Clementi is an amazing character. He's a Count, symptomatic of a decayed society of the past, living off inherited wealth, with no goal in life except to try everything once. His affectations and manners are homosexual. They are also that of a vampire who is alive by fastening on other people. His hair is as long as a woman's. He wears a black cape, gloves and a light-colored suit. His scarf is a long scarlet affair. When he talks with Milian, he invariably has his hands on him, uncomfortably so it would seem. But Milian doesn't show any signs of resisting this. He thinks of Pierre as a buddy once he comes to trust him, a trust given too easily, even though they meet several times at first, seemingly by accident. Clementi's Count becomes a cloying and suffocating character whom Milian cannot escape, when he eventually wants to.

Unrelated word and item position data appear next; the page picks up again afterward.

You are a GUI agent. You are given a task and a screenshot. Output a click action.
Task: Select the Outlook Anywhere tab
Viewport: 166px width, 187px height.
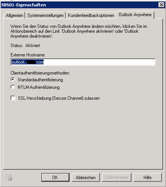[x=135, y=15]
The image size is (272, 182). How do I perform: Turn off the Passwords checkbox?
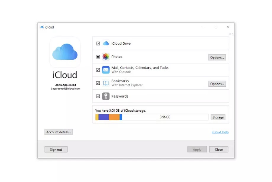(98, 96)
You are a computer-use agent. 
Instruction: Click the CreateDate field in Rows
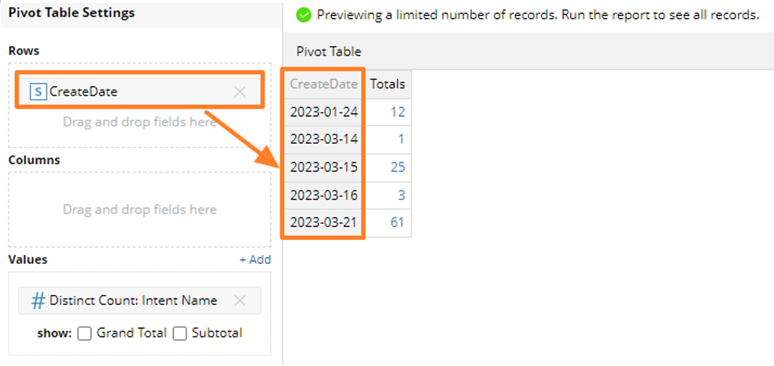[x=83, y=92]
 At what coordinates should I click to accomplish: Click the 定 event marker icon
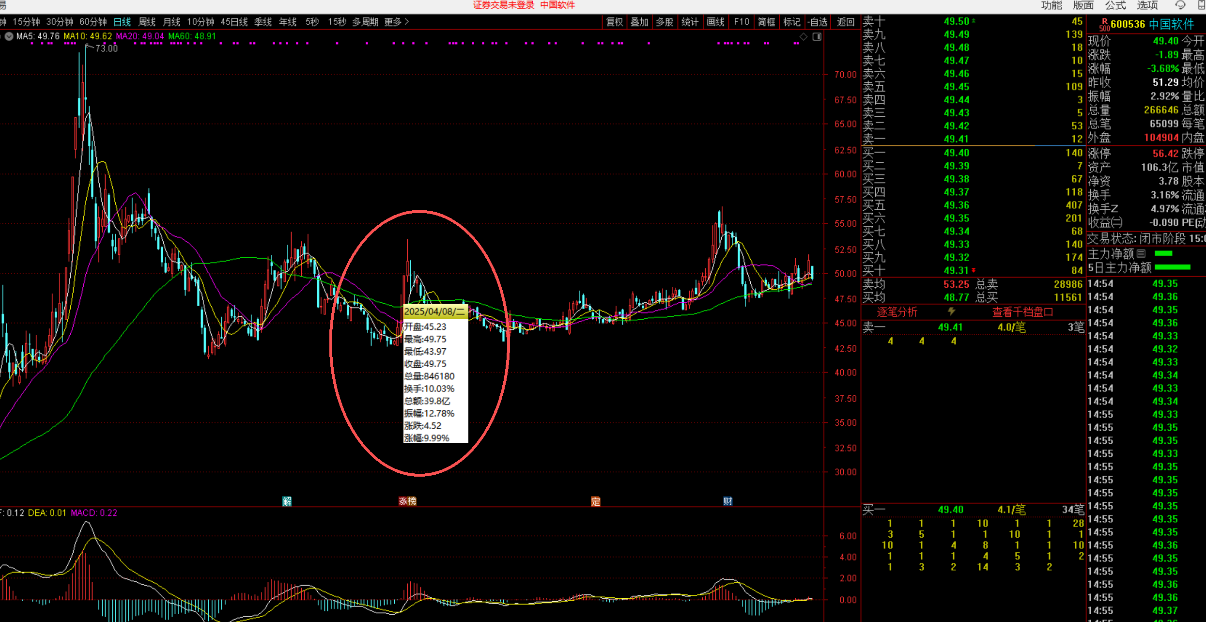(595, 501)
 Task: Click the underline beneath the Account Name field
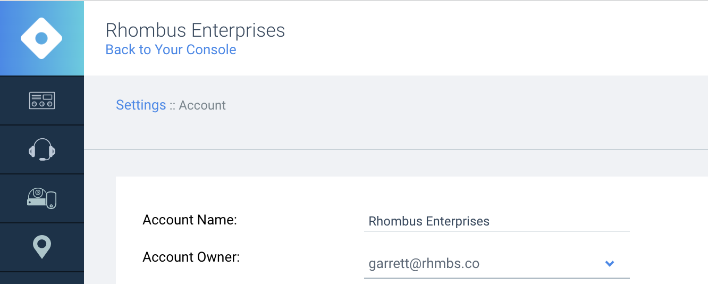point(496,231)
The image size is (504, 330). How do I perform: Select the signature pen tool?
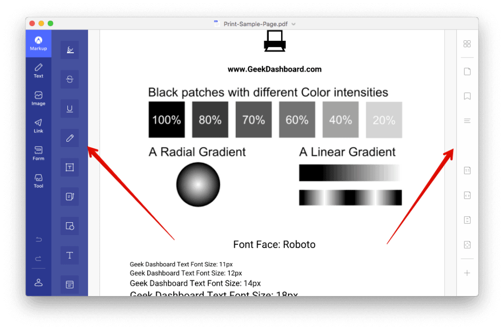click(69, 50)
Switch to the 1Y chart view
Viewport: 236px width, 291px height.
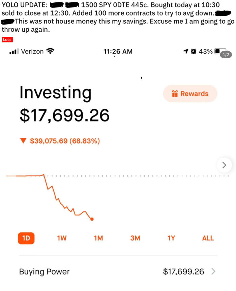[x=171, y=238]
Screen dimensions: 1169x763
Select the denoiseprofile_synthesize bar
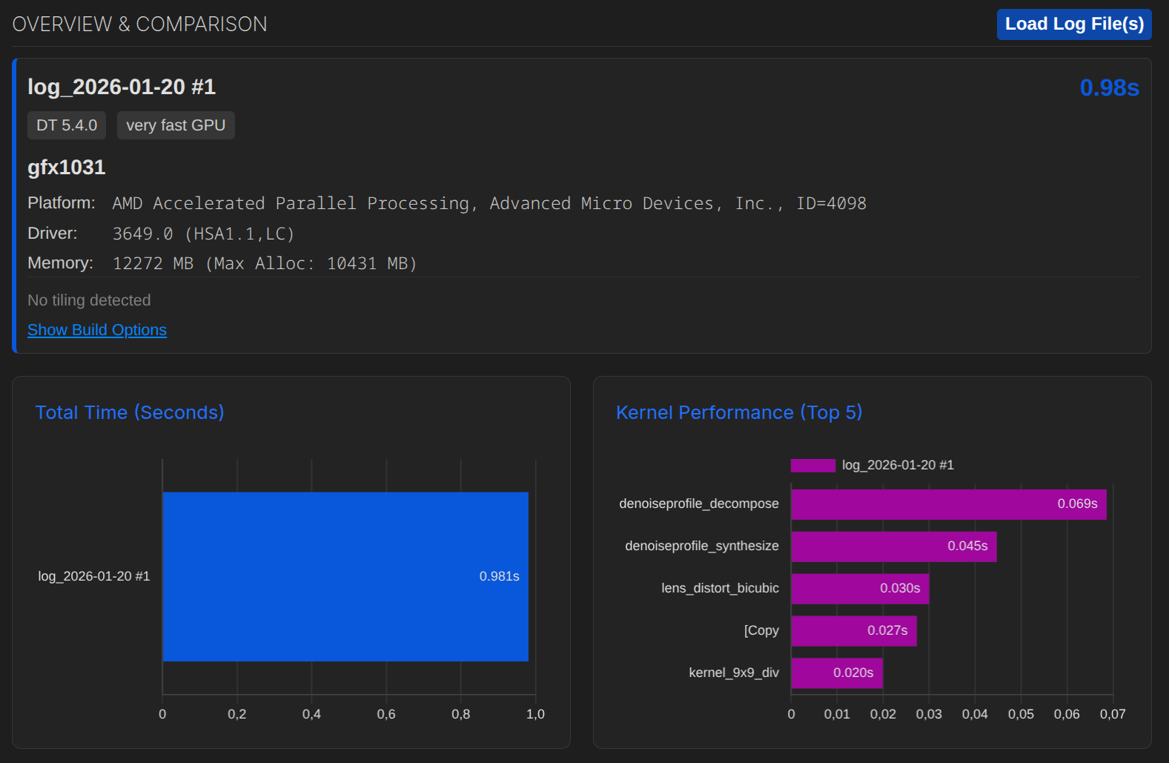893,546
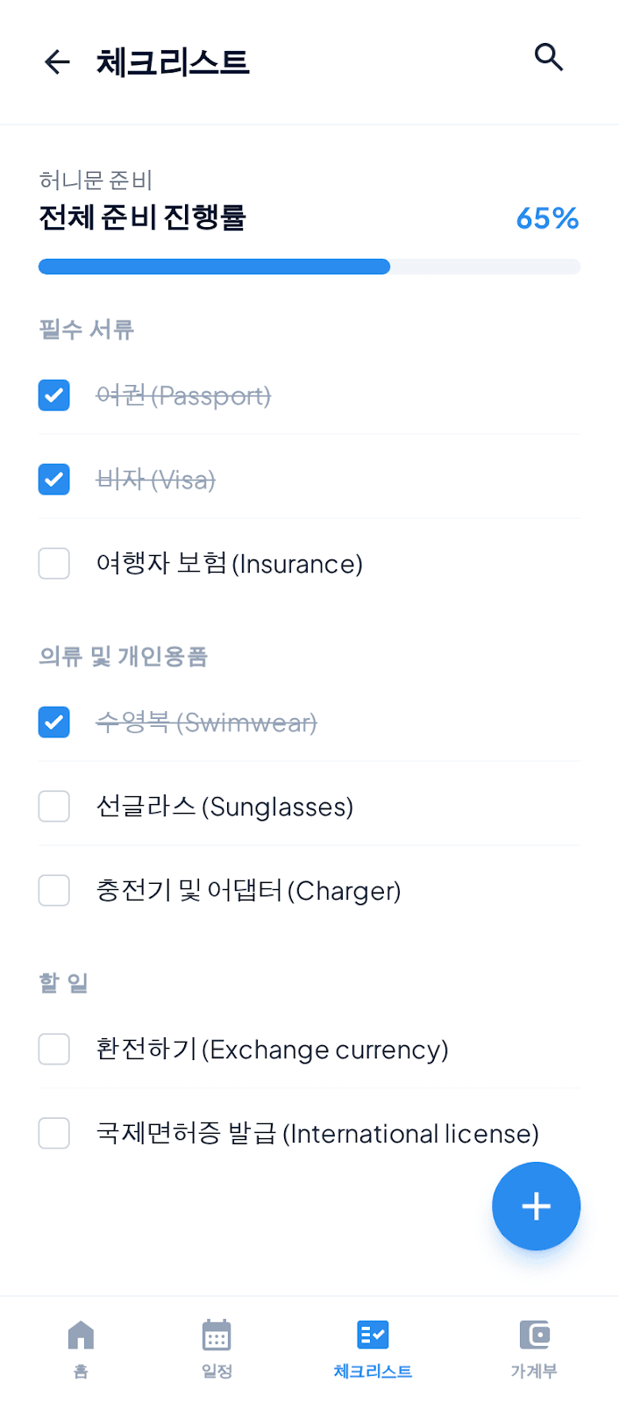619x1403 pixels.
Task: Select the 필수 서류 section heading
Action: click(84, 329)
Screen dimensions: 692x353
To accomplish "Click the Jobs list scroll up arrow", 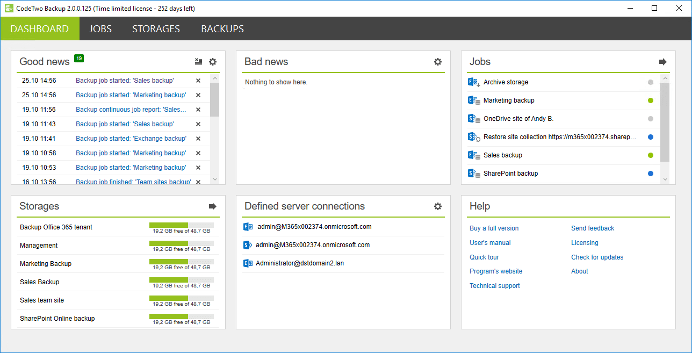I will point(665,78).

Clementi has plans for Milian. It's not long before he proposes exchanging murders. Milian laughs it off. Clementi is serious. He embroils Milian in more ways than Bruno trapped Guy. The script is very clever on that score, making the story entirely noir. Milian is really pinned down. The police have him as candidate #1 for killing his wife. The evidence that might free him is held by Clementi. Milian is at the point where he is being forced to kill or be thrown in prison.
The music score is excellent. The pace is on the deliberate side. The direction makes good use of the script's possibilities. The script is clever. Moving the story to Venice and inventing the new characters were very good ideas. The script manages to keep the characters plausible, but not quite as well as in the Hitchcock version. Still, this version holds up under repeated viewings. Clementi's Count will have you looking a little more closely at the smiles that hide wiles.